Upton Sinclair has always been the most unreal character in his own books. He proves this once again in Theirs Be the Guilt, a re-edit of Manassas, which he wrote 56 years ago. Sinclair, then 24, was living in two tents near Princeton, NJ. and doing research from books hauled from the university library in a rented horse and buggy. Years have left the innocent style intact--a genuine fustian or homespun purple--as well as the sentimentality, which would shame Dickens for a cynic. Thus the novel is not only a publishing oddity but it gives a rare picture of how the most tragic event in U.S. history looked to a generation three or four wars ago.
Like other Sinclair novels, Theirs Be the Guilt has its Lanny Budd, i.e., a character who, when history's big scenes are played, is to be found stage center, or at least behind the arras with tape recorder. Here, this character is Allan Montague, a boy growing up on a slightly mythical Southern plantation, with a swarm of smiling Negroes in the great house--and another swarm of Negroes out in the cotton fields, where it is hard to see if they are smiling or not. Probably not. But for Allan and his dashing cousins, 'Dolph and Ralph, Valley Hall is a world, and the best of all possible.
"Yes, Virginian." The needs of cotton, his father's health, and melodrama send Allan at twelve to live among his mother's kin on Boston's Beacon Street. Are his principles as a gallant son of the South in danger? They are, and soon there is the fateful passage: "Uncle William, you must help me. I have been reading Uncle Tom's Cabin." Yankee Uncle William promptly takes young Allan to an abolitionist meeting, where Allan learns from an escaped slave: "Yes, Virginian, there is a Simon Legree."
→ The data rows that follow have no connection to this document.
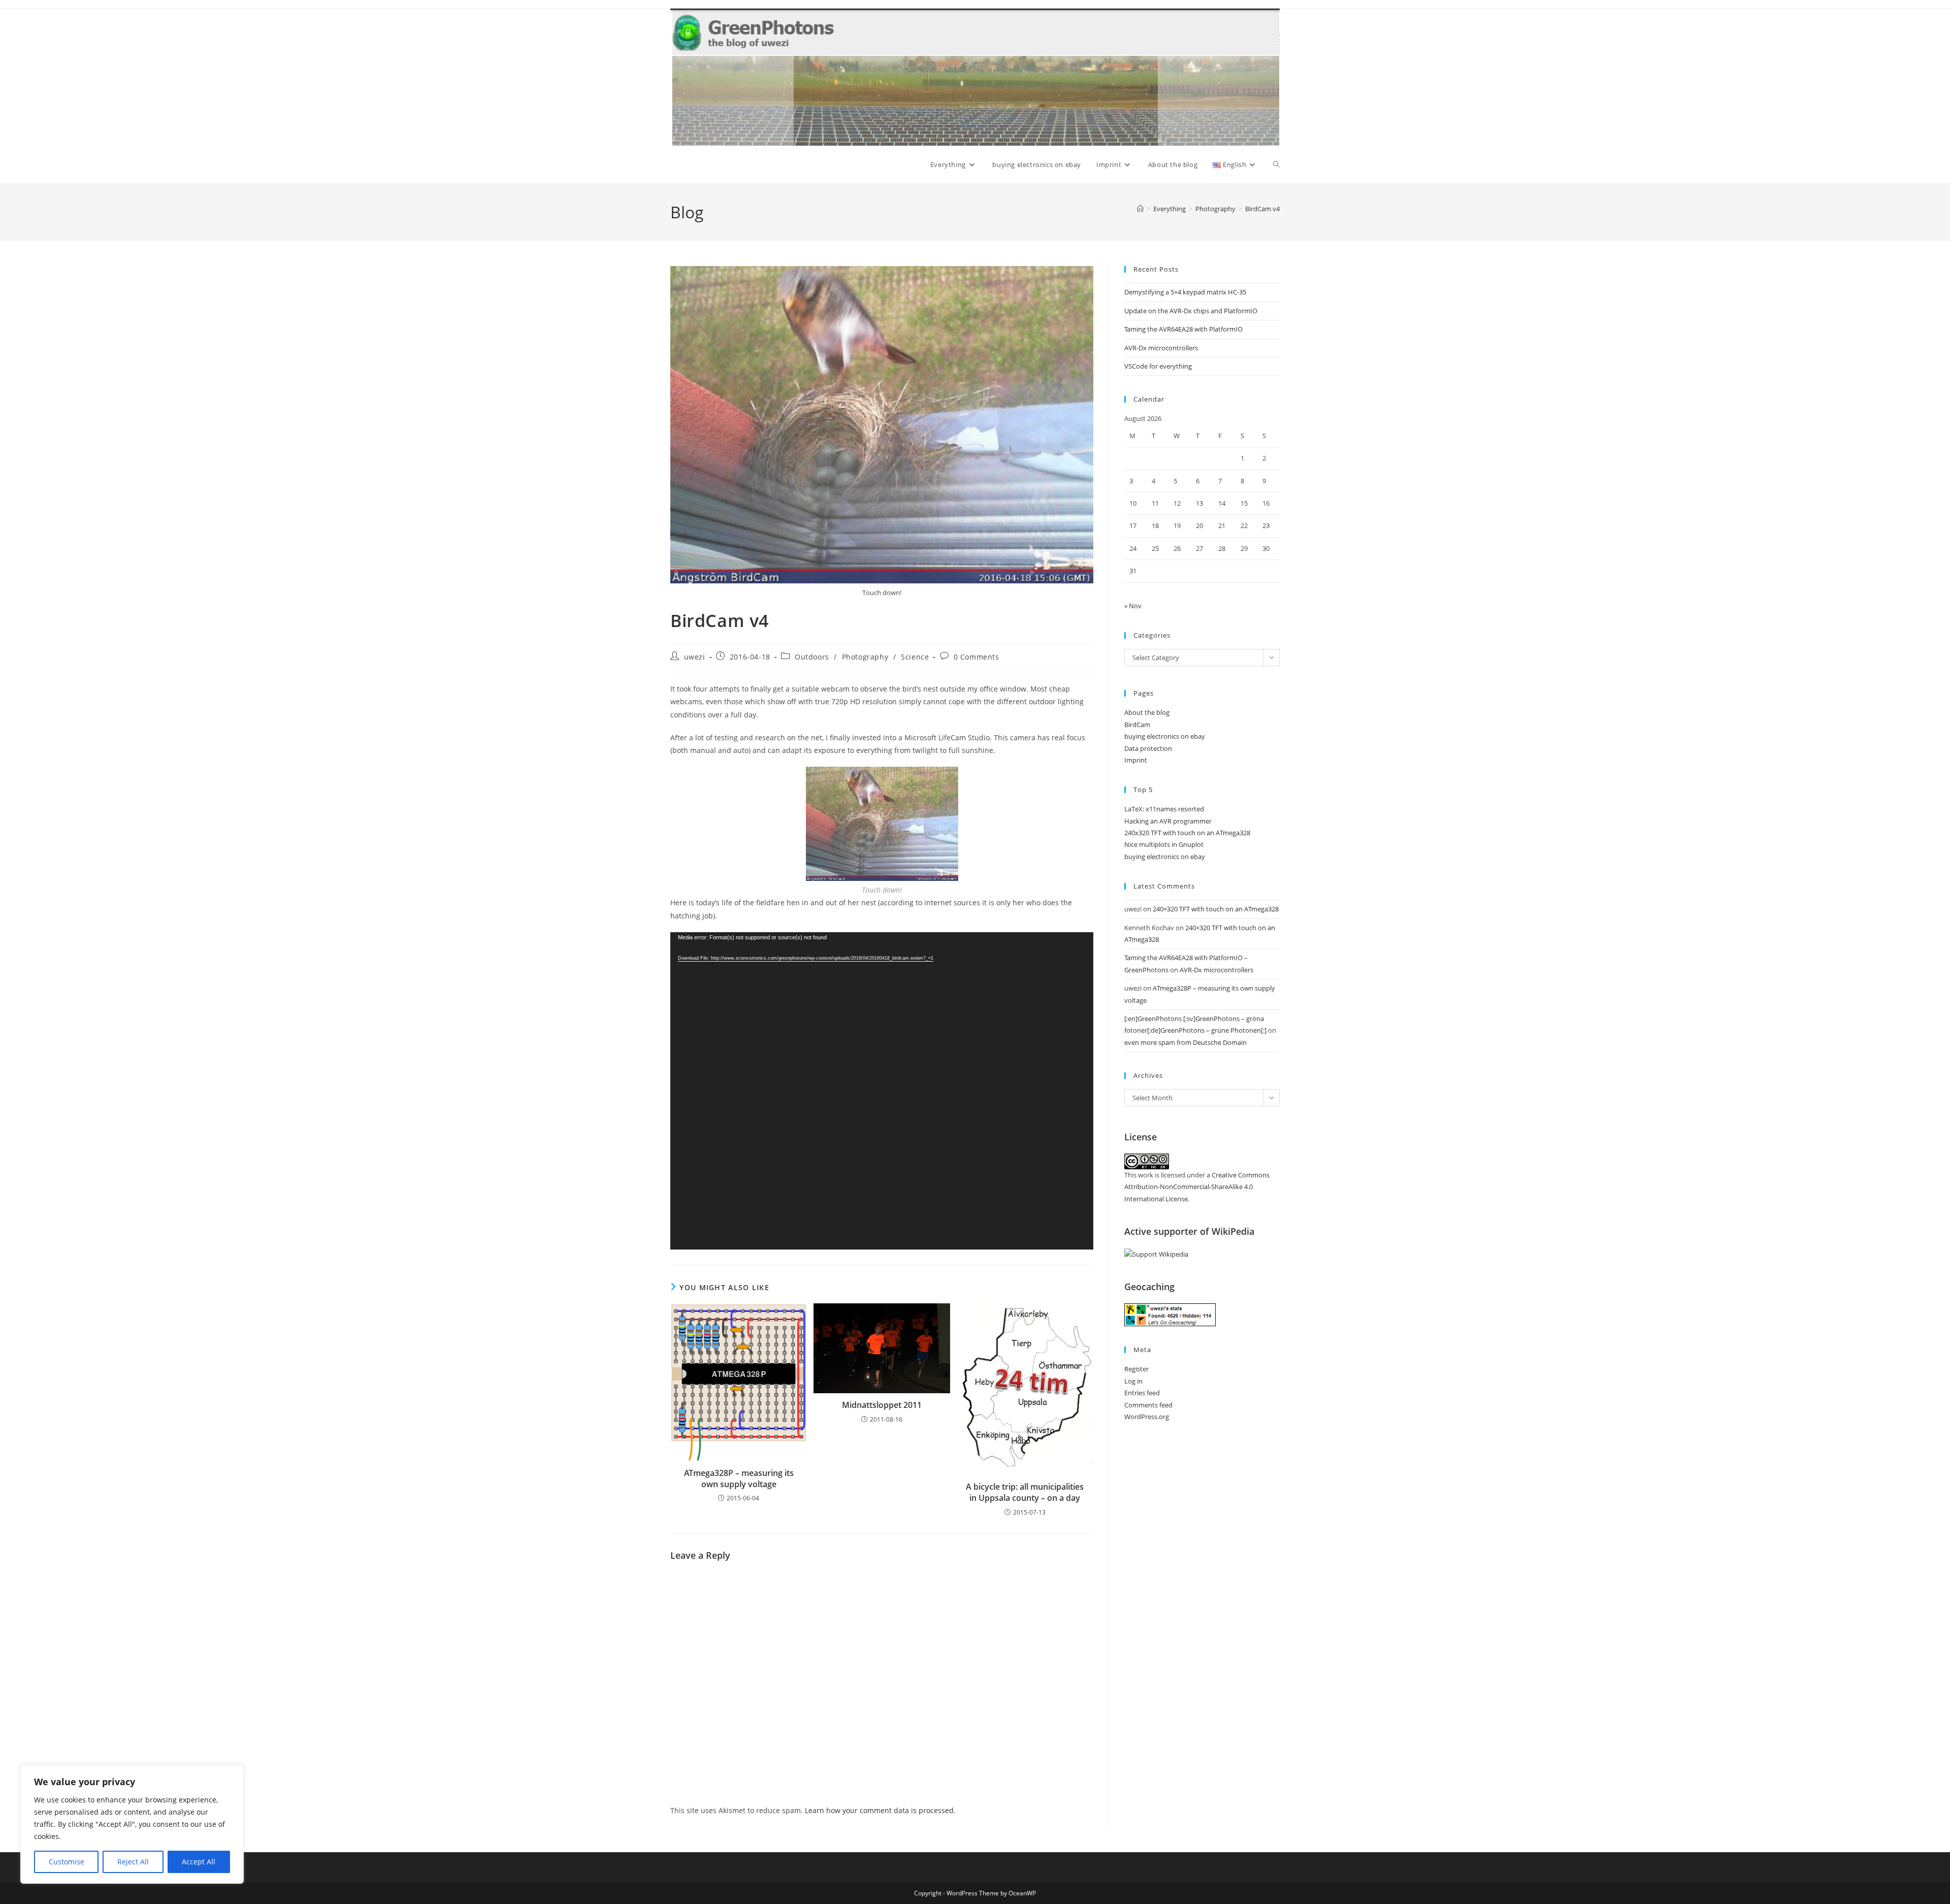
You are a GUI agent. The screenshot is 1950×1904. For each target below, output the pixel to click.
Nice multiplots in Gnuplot (1164, 844)
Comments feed (1148, 1404)
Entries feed (1142, 1392)
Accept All (198, 1861)
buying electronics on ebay (1164, 736)
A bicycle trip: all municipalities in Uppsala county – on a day (1025, 1492)
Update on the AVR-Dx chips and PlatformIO (1190, 310)
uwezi (694, 657)
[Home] (1140, 208)
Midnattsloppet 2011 (882, 1404)
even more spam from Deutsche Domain (1185, 1042)
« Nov (1133, 605)
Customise (66, 1861)
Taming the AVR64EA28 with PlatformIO (1183, 329)
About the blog (1146, 712)
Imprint (1135, 760)
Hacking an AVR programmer (1168, 821)
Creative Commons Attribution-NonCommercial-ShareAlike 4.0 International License (1197, 1186)
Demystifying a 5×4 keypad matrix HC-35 (1185, 292)
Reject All (133, 1861)
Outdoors (812, 657)
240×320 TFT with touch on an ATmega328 (1216, 908)
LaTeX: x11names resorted (1164, 808)
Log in (1133, 1381)
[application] (881, 1091)
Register (1136, 1368)
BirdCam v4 (1262, 208)
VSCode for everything (1158, 366)
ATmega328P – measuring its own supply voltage (739, 1478)
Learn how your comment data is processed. (880, 1810)
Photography (865, 657)
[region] (132, 1824)
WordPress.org (1146, 1416)
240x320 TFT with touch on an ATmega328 (1187, 832)
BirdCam (1137, 724)
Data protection (1148, 748)
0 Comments (976, 657)
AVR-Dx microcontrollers (1161, 347)
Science (915, 657)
From that time on, in his pilgrimage to discover the truth about North and South, Allan meets all the top people. There is "the notorious Levi Coffin of Cincinnati," founder of the Underground Railroad for runaway slaves; Allan is armed with a hunting knife for killing abolitionists, but is charmed into nonaggression by the old Quaker's "thees" and "thous." Later, Allan searches out John Brown at Harpers Ferry, "to pour out his soul." Before long, he knows that "he was dealing with a lunatic or a martyr." Allan can do nothing, either, with Jefferson Davis, except stare into his eyes and say: "God grant you wisdom, Mr. Davis." Later, he regrets not having "poured out his soul," but he wisely suppresses the impulse again when, in his presence. Abraham Lincoln worries about the Constitution and tells two stories of doubtful humor. Most of the speeches and conversations of the great sound authentic; only the hero, Montague-Sinclair, is unreal. He is, nevertheless, an engaging figure to the connoisseur of the absurd in fiction--a kind of Candide without Voltaire.
"Sign Here." Despite melodrama, moonshine and molasses, all the arguments in America's great debate are in the book. Somehow, the modern reader gets the impression that young Sinclair--a bit of a snob for all his progressive sociology --is half at heart with the legendary young woman who first learned the facts of history from Gone With the Wind. Midway through the epic she declared, "If the South loses, I'll just die."
Anyway, at Manassas, Sinclair leaves the field to the exultant Southern cavalry, with 'Dolph and Ralph Montague on their chargers singing, "War to the hilt !/Theirs be the guilt/Who fetter the freeman/To ransom the slave!" Moralist Sinclair, as grimly didactic a writer as ever bled on paper, had planned two sequels, Gettysburg and Appomattox, but he let his publisher talk him out of the trilogy. It is a pity to have missed Allan Montague at Appomattox, saying quietly but firmly to Robert E. Lee: "Sign here!"